Understand that this is about cultivation, and that means growth – literally! Start with the five-minute walk and commit to do it for three weeks or a month. You may find after two days that five-minutes feels really good and you could probably actually commit to thirty minutes after work to clear your head at the end of the day. At that point, you’d say to yourself, “Okay, next week I’m going to walk for five minutes at lunch on Monday, then a half-hour after work, to see how it goes.” Then honor that commitment.

Maybe the half-hour turns out to be a bit much for every day, but you think you can do it three times a week. Set that goal for next week. If it works, then set it for three more weeks – then move to step three.

3. Reward Yourself for Keeping Your Commitment

Say you set a goal that you’re going to hit the gym three times a week for a month. If you do it, reward yourself! I’m again borrowing from Steve Kamb and NerdFitness here, but you need to make sure of two things when it comes to choosing rewards. First, the reward should ideally be something that positively helps you get to the next step of your goal. Second, it shouldn’t be something that’s counterproductive to any of your other goals. What I mean is, if your goal is to hit the gym three times a week for a month, buy yourself a new workout shirt (that one’s gonna be mine for April’s goal!), or a new set of headphones to use while working out.

Do not reward yourself with a million-calorie meal at Red Lobster. You don’t want to reward taking three steps forward with something that puts you two steps back.

I also want to mention that these rewards should be reasonable in cost and should be things you should afford. I’m working on applying these discipline principles to my own finances lately, and I don’t want to advocate that you should go into debt to reward yourself or buy things you can’t afford using “reward” as the justification.

4. Repetition Is Key

Just like with any exercise, repetition is the key to growth. Of course we know that about muscle growth. Benching 125 one time is totally different than benching 125 for three sets of ten. But repetition works in every other facet of our lives, too.

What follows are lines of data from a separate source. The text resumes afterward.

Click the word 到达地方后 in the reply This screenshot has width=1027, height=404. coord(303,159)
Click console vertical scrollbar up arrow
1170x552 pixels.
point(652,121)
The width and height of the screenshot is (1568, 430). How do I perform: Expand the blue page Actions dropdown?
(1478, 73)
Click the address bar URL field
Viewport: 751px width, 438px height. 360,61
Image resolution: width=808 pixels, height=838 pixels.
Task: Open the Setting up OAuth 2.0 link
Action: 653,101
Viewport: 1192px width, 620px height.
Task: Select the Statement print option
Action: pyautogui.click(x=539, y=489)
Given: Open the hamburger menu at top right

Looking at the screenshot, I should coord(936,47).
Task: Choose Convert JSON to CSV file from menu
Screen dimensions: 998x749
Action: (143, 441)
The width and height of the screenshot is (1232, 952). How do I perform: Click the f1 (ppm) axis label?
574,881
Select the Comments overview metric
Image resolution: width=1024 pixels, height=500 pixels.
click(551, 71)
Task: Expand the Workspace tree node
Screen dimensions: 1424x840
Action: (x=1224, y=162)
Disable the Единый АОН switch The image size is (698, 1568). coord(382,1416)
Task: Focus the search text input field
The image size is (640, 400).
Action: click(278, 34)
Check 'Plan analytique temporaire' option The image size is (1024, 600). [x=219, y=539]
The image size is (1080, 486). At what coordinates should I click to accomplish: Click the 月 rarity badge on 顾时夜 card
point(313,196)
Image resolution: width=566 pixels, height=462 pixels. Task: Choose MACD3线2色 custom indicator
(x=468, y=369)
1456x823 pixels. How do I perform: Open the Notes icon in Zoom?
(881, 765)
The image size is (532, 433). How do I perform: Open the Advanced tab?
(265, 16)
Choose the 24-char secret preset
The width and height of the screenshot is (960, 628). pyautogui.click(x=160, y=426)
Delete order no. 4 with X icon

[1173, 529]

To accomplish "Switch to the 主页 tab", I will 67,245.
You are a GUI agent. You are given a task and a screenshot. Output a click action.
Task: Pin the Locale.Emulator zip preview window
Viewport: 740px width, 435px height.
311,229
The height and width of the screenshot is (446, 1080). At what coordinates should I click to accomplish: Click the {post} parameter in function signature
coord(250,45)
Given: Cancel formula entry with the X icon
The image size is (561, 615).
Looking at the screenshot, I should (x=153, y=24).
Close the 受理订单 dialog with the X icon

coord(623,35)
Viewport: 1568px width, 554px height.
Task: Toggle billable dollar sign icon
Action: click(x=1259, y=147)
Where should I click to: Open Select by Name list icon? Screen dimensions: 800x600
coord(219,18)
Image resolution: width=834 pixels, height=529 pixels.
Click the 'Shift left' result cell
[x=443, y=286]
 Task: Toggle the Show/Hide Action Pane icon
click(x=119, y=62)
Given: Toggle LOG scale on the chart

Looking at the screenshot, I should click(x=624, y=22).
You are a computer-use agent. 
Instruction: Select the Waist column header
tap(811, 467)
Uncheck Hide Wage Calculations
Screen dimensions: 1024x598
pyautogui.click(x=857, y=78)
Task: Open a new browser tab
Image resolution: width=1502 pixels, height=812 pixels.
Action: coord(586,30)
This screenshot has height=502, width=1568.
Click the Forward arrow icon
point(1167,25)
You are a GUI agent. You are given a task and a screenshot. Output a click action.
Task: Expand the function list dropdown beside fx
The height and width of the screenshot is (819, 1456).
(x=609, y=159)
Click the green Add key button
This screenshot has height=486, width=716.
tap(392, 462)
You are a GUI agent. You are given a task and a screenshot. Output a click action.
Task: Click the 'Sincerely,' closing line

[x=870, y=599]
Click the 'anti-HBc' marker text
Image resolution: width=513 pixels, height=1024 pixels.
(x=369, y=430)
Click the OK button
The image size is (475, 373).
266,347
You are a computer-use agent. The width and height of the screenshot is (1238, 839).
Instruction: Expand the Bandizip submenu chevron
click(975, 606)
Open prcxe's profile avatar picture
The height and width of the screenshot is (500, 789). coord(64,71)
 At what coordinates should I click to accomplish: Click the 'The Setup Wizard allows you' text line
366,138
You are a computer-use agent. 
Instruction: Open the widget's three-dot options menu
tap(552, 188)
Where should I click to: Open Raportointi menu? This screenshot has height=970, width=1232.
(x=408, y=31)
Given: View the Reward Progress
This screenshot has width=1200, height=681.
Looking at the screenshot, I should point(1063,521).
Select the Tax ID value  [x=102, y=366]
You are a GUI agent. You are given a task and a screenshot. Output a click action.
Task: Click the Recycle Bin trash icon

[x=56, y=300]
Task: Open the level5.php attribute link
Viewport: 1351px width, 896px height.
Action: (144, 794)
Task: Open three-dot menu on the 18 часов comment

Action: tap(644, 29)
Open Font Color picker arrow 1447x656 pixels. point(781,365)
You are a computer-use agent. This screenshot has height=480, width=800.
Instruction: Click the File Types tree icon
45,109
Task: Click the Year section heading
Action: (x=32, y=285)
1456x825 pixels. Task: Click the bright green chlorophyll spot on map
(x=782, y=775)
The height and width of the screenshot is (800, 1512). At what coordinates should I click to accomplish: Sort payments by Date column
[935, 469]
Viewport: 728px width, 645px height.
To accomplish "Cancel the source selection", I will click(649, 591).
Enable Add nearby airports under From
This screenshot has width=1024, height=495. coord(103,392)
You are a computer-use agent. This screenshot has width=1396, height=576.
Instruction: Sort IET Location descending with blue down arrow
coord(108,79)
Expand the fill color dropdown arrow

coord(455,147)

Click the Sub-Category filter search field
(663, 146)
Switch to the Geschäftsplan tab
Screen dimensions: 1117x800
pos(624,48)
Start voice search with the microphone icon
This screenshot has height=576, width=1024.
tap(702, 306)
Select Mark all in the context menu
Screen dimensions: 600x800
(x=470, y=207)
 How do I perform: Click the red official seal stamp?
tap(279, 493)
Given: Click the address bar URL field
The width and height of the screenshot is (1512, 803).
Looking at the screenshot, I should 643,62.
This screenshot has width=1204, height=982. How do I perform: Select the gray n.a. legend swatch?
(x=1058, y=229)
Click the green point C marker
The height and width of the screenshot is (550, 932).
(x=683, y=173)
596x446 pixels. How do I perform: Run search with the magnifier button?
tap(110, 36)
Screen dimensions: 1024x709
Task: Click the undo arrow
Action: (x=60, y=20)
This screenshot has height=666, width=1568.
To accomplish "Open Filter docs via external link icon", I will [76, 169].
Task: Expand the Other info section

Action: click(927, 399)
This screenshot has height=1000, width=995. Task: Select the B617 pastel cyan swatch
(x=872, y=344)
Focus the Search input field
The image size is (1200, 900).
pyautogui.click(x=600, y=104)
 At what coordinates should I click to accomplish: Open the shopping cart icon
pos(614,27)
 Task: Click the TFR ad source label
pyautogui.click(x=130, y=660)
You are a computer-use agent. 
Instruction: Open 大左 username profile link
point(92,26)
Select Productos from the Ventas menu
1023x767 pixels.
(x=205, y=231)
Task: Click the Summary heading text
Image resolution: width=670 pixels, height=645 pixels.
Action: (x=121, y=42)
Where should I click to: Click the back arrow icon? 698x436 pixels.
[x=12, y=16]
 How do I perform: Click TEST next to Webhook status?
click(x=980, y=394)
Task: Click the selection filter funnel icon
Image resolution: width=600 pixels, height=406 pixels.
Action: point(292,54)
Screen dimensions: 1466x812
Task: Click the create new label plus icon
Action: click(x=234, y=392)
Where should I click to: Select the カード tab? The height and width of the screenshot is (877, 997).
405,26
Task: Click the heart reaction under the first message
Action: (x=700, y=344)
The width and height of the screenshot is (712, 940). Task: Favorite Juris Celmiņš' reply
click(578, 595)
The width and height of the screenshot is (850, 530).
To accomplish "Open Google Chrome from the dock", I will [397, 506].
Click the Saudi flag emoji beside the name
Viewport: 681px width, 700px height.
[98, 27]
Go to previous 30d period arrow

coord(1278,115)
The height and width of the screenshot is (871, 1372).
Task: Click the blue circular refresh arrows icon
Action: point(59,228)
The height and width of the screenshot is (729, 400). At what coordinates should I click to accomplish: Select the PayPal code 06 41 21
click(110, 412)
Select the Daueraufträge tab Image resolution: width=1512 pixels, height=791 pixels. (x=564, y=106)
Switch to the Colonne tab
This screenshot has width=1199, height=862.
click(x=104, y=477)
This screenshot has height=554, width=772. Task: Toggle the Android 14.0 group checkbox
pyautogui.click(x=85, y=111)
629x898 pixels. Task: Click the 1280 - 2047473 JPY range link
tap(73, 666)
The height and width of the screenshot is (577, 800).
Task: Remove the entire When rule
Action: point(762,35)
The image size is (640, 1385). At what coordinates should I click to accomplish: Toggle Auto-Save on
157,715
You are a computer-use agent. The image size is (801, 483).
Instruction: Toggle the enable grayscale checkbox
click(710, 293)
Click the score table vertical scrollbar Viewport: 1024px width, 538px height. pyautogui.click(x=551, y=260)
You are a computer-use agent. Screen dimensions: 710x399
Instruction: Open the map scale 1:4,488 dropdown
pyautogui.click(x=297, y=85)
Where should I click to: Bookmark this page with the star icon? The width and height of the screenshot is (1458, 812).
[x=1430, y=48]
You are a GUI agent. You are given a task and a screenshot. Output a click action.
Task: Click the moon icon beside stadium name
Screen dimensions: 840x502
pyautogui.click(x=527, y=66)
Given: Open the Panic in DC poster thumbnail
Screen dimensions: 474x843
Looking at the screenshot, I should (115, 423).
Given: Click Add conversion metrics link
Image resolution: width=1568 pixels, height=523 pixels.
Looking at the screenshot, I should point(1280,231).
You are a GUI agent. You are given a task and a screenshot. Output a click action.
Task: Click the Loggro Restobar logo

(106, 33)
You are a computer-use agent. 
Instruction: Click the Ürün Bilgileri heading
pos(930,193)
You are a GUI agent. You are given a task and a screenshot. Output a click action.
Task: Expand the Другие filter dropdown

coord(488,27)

Ever talk to an older person whose been getting up at the same time every morning for their job for the past twenty years? Ask them what time they get up on the weekends. Their body is so used to waking up at that time, that after a certain period of time sleeping in becomes almost impossible.

The more you do a thing, the more habitual it becomes. This goes for good habits as well as bad. I can’t say for certain, but I’ve heard it said that it takes three weeks of repetition to develop a new habit. That may be bullshit or it may be sound, I’m not sure, but it seems to me it can’t hurt to set three weeks as a benchmark for new changes in your life.

The point here is, give it a chance to work, and you’ll see results.

5. Visualize Your Success and Track Your Progress

No. I’m not going to give you that line of crap from The Secret about the Law of Attraction and tell you that you can just imagine having a million dollars and it will magically attract itself to you. That’s bullshit and deep down you know it. What isn’t bullshit, though, is the idea of visualization helping focus.

What I’m talking about here is using visualization as a tool to help you get through the days when your motivation decides it’d rather stay in bed. If you have a solid vision of what you want yourself to be when you’ve reached your goals, sit with it for a few minutes. Really imagine it. And then get your ass to the gym so that you can become it.

Similarly, you need to track your progress. If you can’t see demonstrable results from your hard work then all the talk in the world about discipline isn’t going to do you any good. There’s no point in being disciplined at anything that doesn’t serve to make you a better version of yourself, and if you can’t see the progress you’re making toward that end, then you’re going to find yourself in a tough spot.

A Final Note…

I mentioned above that there have to be consequences to not keeping your commitments. One of my rules, as I’ve said on social media multiple times, is that if I skip a workout day, I have to go the next day. That’s my own rule. The other one is that if I don’t go three times a week for the whole month, I don’t get the reward. Make sure you stick to whatever rules you set for yourself.